She first heard them in 1988 but it wasn't until 2017 that she saw them live in Stockholm.
"I only planned to see the Swedish gig," Ms Forsgren said.
But it was something about frontman Peter Garrett's performance style - the whole band's energy - that had her hooked.
She had never seen a band give 100 per cent and she swears she's never seen a bad Oils gig.
That same tour, she flew out from Stockholm to catch the Oils in Los Angeles over the weekend, flying back home with the same flight crew she had flown in with.
Even with the band's blatant commentary on Australian issues, Ms Forsgren said their music resonated internationally.
"It's good that they're being specific," Ms Forsgren said.
"They became big because they were so Australian".
She pointed to a song like Beds Are Burning, which not only spoke on Indigenous Australian issues but issues facing Sweden's indigenous Sami people, or Native Americans in the United States.
Across the Canberra Convention Centre, excited fans walked past posters with 2017's Statement from the Heart laid across the Australian Aboriginal flag, keeping true with the band's political messaging.
Early in the gig, Garrett told the crowd Monday night was all about recognising Reconciliation Day.
He then brought up Gooreng Gooreng and Wakka Wakka man Alwyn Doolan - who had walked 8000 kilometres from Queensland to Canberra for the recent federal election - to talk to the crowd.
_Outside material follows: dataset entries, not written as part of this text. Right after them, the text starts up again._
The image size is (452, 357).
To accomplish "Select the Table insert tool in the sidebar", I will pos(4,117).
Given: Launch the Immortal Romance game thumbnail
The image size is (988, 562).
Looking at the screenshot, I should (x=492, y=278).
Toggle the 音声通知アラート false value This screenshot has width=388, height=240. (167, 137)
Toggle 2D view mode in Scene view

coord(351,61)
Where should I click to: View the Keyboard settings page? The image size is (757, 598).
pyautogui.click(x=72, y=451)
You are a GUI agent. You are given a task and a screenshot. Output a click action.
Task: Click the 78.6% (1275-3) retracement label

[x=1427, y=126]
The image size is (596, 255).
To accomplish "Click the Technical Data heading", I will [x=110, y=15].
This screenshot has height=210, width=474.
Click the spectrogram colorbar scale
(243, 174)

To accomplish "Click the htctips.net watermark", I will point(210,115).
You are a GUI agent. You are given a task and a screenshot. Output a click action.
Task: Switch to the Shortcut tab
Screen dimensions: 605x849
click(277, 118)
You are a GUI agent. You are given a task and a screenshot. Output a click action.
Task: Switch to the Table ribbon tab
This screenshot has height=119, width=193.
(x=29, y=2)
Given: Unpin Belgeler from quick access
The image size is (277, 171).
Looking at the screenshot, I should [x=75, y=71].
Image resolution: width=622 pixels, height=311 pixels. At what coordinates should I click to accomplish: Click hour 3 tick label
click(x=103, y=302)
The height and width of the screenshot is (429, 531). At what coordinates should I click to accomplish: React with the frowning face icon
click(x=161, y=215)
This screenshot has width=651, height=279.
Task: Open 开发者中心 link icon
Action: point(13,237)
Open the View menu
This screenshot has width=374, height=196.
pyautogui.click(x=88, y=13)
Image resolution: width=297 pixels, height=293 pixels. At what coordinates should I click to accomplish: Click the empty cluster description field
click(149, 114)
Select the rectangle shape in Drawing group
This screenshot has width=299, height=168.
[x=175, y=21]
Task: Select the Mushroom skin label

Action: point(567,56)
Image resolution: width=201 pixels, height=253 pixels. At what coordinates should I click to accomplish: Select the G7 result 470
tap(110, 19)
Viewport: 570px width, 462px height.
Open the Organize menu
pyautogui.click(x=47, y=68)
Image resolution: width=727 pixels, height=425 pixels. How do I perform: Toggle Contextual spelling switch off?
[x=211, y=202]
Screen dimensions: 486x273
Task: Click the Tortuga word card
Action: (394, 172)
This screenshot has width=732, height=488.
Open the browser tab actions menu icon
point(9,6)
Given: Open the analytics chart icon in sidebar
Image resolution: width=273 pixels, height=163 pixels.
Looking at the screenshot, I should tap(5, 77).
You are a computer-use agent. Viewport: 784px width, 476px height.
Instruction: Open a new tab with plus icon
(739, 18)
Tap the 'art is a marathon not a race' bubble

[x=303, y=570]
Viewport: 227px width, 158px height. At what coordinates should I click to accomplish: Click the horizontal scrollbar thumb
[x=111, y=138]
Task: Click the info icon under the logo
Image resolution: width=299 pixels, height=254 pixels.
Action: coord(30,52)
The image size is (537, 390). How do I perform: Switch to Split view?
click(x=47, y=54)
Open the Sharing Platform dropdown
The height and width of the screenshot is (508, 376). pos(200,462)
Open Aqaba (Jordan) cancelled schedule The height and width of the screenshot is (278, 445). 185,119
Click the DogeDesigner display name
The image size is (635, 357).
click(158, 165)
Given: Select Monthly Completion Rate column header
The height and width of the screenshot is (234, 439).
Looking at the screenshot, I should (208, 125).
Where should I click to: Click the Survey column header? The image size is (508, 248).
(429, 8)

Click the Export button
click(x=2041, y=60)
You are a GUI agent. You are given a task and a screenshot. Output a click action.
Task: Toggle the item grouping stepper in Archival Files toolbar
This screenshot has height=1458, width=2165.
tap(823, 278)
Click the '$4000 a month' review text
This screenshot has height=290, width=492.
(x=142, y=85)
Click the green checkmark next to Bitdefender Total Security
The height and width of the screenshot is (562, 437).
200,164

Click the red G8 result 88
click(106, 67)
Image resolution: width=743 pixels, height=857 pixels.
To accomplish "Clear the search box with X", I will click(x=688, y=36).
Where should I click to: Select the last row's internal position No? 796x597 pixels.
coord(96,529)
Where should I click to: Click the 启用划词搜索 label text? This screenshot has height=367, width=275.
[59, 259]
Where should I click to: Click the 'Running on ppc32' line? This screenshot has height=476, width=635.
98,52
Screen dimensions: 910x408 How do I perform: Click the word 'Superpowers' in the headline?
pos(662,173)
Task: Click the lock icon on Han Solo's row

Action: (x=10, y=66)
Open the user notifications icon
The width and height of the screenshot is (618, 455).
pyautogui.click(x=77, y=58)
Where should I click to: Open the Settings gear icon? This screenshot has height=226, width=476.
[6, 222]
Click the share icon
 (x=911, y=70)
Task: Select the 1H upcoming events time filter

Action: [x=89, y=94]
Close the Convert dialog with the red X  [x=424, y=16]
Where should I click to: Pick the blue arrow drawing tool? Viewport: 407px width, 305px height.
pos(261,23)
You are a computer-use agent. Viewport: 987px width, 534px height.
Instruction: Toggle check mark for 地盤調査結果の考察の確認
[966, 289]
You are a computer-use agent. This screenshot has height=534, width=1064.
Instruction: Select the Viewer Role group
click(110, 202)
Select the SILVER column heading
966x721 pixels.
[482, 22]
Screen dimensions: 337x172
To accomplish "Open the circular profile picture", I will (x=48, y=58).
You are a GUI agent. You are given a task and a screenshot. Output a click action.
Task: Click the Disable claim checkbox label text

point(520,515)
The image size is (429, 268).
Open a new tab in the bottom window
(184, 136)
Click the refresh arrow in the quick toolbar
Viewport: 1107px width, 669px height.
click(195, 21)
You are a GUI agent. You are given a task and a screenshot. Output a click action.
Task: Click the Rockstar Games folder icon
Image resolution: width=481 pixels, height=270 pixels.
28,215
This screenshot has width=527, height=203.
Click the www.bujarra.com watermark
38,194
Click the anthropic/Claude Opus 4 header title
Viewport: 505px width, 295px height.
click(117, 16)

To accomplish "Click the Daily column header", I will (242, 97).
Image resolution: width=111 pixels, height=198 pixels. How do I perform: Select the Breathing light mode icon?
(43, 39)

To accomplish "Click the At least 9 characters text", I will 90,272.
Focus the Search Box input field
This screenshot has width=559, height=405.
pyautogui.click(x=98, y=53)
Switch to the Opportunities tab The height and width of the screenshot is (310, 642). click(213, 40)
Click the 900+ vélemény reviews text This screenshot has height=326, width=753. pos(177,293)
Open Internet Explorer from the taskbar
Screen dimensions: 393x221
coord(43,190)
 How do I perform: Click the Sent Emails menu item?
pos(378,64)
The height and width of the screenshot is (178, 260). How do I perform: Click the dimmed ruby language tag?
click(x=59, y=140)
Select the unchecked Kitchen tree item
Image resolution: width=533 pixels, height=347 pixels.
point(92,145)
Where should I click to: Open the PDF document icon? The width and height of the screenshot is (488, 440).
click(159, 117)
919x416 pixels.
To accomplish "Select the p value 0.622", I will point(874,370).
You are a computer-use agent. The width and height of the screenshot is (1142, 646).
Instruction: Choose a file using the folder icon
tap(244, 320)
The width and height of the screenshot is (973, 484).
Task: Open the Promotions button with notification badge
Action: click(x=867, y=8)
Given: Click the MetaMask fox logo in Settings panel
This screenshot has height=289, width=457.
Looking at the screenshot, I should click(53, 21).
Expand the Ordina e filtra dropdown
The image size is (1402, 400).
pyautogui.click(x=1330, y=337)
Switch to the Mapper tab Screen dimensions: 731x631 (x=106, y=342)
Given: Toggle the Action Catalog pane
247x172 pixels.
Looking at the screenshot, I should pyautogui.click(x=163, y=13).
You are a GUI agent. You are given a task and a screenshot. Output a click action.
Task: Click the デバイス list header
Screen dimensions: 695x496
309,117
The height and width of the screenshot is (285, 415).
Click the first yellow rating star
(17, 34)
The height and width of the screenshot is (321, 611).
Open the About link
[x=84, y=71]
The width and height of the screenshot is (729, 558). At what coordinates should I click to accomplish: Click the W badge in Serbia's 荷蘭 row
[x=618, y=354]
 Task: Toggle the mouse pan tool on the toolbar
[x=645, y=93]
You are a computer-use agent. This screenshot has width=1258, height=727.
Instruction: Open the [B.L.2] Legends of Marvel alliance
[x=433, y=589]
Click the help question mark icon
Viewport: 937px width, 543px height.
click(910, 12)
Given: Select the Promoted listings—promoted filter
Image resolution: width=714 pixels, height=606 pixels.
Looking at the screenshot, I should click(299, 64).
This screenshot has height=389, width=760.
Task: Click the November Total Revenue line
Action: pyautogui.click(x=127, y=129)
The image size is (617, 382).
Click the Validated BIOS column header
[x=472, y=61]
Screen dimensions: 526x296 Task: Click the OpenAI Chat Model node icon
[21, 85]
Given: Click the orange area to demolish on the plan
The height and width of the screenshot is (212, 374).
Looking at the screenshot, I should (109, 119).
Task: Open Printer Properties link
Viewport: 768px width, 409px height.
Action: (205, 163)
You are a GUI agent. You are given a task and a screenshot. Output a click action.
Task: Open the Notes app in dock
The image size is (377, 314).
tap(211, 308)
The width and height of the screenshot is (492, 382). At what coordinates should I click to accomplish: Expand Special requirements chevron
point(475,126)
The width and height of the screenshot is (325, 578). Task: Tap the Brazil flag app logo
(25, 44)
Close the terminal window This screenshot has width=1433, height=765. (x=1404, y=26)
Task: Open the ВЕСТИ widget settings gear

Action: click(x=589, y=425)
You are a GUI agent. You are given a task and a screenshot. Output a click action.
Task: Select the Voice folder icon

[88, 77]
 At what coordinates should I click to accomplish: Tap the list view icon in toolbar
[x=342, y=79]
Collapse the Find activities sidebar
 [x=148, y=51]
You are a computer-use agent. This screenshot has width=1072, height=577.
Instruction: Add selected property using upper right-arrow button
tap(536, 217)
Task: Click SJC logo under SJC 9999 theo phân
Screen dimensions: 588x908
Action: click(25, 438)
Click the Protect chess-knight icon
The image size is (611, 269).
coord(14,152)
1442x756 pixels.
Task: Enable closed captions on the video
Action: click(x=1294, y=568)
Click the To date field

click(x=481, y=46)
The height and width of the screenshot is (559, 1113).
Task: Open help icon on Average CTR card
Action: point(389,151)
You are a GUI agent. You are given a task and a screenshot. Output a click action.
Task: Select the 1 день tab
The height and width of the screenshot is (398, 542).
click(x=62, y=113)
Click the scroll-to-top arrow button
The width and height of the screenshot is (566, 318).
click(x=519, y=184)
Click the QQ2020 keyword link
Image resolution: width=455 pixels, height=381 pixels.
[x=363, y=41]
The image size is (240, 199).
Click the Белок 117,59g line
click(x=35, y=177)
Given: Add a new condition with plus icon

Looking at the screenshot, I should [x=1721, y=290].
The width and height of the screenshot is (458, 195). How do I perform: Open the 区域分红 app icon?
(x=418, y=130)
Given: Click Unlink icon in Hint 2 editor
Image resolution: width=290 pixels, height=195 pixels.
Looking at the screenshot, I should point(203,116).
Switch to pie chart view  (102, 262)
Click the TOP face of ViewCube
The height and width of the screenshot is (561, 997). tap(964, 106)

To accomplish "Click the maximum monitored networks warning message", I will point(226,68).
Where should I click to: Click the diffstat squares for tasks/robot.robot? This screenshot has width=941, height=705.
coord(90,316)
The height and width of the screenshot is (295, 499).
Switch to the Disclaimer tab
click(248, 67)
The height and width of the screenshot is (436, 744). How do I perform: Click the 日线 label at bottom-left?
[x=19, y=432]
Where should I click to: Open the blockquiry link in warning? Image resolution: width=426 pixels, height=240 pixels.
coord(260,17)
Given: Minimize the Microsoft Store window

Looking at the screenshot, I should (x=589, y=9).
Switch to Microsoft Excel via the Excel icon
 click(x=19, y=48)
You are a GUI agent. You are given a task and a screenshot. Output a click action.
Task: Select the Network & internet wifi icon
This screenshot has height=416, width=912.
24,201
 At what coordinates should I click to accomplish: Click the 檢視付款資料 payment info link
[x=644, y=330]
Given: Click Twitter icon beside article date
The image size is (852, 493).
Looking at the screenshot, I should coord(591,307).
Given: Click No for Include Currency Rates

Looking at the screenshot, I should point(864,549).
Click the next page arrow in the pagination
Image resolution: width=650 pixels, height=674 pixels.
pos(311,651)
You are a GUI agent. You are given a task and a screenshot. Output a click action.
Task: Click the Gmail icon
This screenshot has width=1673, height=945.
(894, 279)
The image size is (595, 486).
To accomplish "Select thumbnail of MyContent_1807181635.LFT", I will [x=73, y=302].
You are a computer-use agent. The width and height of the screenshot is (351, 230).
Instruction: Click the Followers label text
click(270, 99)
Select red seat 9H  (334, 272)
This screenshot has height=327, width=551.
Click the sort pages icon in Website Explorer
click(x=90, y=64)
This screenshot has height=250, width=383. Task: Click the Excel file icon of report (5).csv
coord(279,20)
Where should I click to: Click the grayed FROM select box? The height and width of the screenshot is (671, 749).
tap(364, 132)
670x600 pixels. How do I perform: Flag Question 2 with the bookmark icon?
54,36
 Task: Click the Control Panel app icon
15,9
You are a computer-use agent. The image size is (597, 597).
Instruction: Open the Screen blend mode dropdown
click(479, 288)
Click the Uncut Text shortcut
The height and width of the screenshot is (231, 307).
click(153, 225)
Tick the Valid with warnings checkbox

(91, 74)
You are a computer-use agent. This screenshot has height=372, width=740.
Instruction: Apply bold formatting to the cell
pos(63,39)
Then the band followed with a cover of Yothu Yindi's Treaty.
For some fans though, the power isn't in Garrett's message but his performance.
In fact Chris Harvey and Wayne Stein from Sydney didn't agree with the politics behind the Oils.
"I just came for the music," Mr Harvey said.
"He goes off."
"It's good music, no bullshit," Mr Stein said.
Mr Harvey said there was nothing like the Oils out there today.
"It's good music but it's not rock and roll," he said.
It was also the atmosphere the band created, especially when they played smaller venues, the pair agreed.
They had driven in from Sydney on the Monday evening and planned to drive back that same night.
Next for them was the Big Red Bash, a concert in the middle of the Simpson Desert, where the Oils are headlining.
"It's worth it," Mr Stein said.
Anthony Burgess and Liz Samra, on the other hand, loved the band's politics.
Mr Burgess first heard them when he was in Year 10, in 1984.
"He was talking to me," Mr Burgess said.
"My parents hated him so the first thing I did was I bought his record."
"The message is still as real and urgent," Ms Samra said.
"I don't think we have moved a great deal politically."
"For me, the Oils is their politics," Mr Burgess said.